懷特·梅森先生生得矮胖,麵色紅潤,紅格呢外套和帶扣的高筒靴使他渾身上下洋溢著一種農夫、獵場守門人或者其他什麼人的一種氣息,就是不像個警官。
“麥克唐納先生,出了大事兒了,報界的人要知道了會像蒼蠅一樣趕來的。”他殷勤地招呼著大家——“福爾摩斯先生,有使你感興趣的問題,還有華生醫生,你也會有高見;不過,一定要趕在新聞界的人之前處理完這個案子!哎,案子太複雜了。噢,你們下榻在韋斯特維爾阿姆茲旅店,再沒有別的好地方了,不過那兒也還幹淨。仆人會把你們的行李送去的。先生們,請這邊走。”
沒出十分鐘,和藹可親的梅森警官就把我們領進了旅館。大家坐下以後,他談了談案情,麥克唐納做了些記錄。
福爾摩斯則以一種植物學家鑒賞什麼名花異木的神氣悉心聽著他的介紹。
“奇,奇,奇!我記不起我以前遇到過的案子中有沒有這麼奇特的!”福爾摩斯說。
“我知道您會這麼說的,福爾摩斯先生。”梅森高興地說,“威爾遜警官向我報告的一切都對您說了,也就這些,這裏麵多少也有我個人的一些觀點吧。”
“您的觀點是什麼?”福爾摩斯問。
“嗯,我仔細看了看那把錘子,結果令人失望。我以為道格拉斯先生可能用那把錘子進行了自衛,可那上麵什麼痕跡也沒有。”
“可錘子上並不一定會留下痕跡啊,有過這樣的例子。”麥克唐納說。
“是的。不過,如果能留下一點痕跡對我們不是更好嗎?那把大號的鉛彈火槍我也檢查過了,兩個扳機給聯在一起,威力無比。鋸掉的槍管上留下了三個字母‘PEN’。”

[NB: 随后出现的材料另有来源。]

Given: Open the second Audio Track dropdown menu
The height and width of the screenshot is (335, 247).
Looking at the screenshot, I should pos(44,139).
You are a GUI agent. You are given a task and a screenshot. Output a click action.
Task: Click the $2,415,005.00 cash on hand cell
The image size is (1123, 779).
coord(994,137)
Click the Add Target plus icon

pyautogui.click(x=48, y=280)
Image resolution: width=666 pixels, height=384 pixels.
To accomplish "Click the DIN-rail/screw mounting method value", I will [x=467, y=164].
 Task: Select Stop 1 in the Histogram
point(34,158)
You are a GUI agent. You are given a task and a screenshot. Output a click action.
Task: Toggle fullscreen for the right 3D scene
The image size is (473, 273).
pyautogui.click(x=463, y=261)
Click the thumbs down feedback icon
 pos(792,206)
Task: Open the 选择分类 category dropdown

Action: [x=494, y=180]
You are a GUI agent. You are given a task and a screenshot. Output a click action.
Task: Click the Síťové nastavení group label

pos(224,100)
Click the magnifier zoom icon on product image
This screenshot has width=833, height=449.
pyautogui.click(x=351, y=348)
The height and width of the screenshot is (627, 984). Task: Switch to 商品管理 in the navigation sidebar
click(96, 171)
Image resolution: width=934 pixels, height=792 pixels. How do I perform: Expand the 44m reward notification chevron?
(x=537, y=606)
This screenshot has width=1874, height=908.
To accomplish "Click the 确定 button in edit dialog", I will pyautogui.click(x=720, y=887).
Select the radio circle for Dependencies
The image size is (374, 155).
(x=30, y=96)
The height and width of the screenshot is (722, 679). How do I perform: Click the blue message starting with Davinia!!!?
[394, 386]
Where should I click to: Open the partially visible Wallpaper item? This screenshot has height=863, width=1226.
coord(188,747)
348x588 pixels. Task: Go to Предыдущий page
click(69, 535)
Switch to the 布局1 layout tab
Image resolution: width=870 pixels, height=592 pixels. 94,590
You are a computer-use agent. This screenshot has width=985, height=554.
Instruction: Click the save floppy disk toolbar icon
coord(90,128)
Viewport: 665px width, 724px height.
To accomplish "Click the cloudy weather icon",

“P是花體的,E和N相對小一點兒,是嗎?”福爾摩斯問。
“沒錯兒!”
“賓夕法尼亞小型武器製造公司,在美國很有名。”福爾摩斯說。
懷特·梅森驚訝地望著我的朋友,像個鄉村醫生麵對醫學專家對他百思不得其解的問題,信手拈來,藥到病除一般。
“奇怪,福爾摩斯先生,難道您記住了世界上所有兵工廠的名字了嗎?”
福爾摩斯一擺手,並沒有回答這個問題。梅森接著說:
“我曾經在書上見過,說這種截短槍管的方式是美洲人的習慣,我敢肯定,潛入的凶手是個美國人。”
麥克搖了搖頭,說:“你老兄扯得太遠了,誰說有凶手潛入啊?”
“這不是很明白嗎?窗台上的腳印,洞開的窗戶、火槍,還有名片兒!”
“都可以偽造。道格拉斯有美國背景,巴克也幾乎是個美國人,現在沒必要又從外麵弄個美國人來吧!”
“可管家艾姆斯……”
“他可靠嗎?”
“他在查爾斯·錢多斯爵士的莊園裏幹過十年,為人誠實可靠;五年前道格拉斯買下這座莊園時他就來了!他說他在莊園裏從來也沒見過這樣一杆槍。”
“截短槍管的目的就是為了隱藏。”
“可他的確沒見過!”
麥克唐納固執地搖著頭:
“我現在還不能相信有外人進入!”每當這個蘇格蘭人固執己見時,他的阿伯丁港口音就會越發濃重起來,“如果有什麼外人的話……那是不可思議的!福爾摩斯先生,你說呢?”
“說說你的理由,麥克先生。”
福爾摩斯以一種公平的口吻說道。
“首先這個外來人的目的顯然不是盜竊,有選擇地摘戒指和留下名片都說明了仇殺的傾向,而凶器自然要選聲音最小的,完事兒後他才能偷偷地越窗涉河溜之大吉。可事實上,他的凶器轟鳴如雷,各種痕跡俱全,他就不怕過河時被人發現嗎?”
“很好,理由充分——梅森先生,案發後您檢查過河邊是否留下蹚水的痕跡了嗎?”
我的朋友從容地問。
“沒有什麼痕跡,對麵岸上都是石頭。”
“連手印、腳印也沒有?”
“沒有。”
“這樣吧,咱們馬上動身去莊園,我想我們也許能發現點什麼。”
“福爾摩斯先生,我原計劃是馬上去的,可又覺著你們應該先了解一些情況,所以……”
福爾摩斯微微一笑:“我協助警方工作是為了伸張正義,如果我不與警方合作,警方自然也不會與我合作。當然我有我的思路,而且我要按我的思路拿出我的意見來。”
“您能參加是我們的榮幸,福爾摩斯先生。”梅森真誠地說,“華生醫生,咱們走吧,我們還想在您的書裏出名呢!”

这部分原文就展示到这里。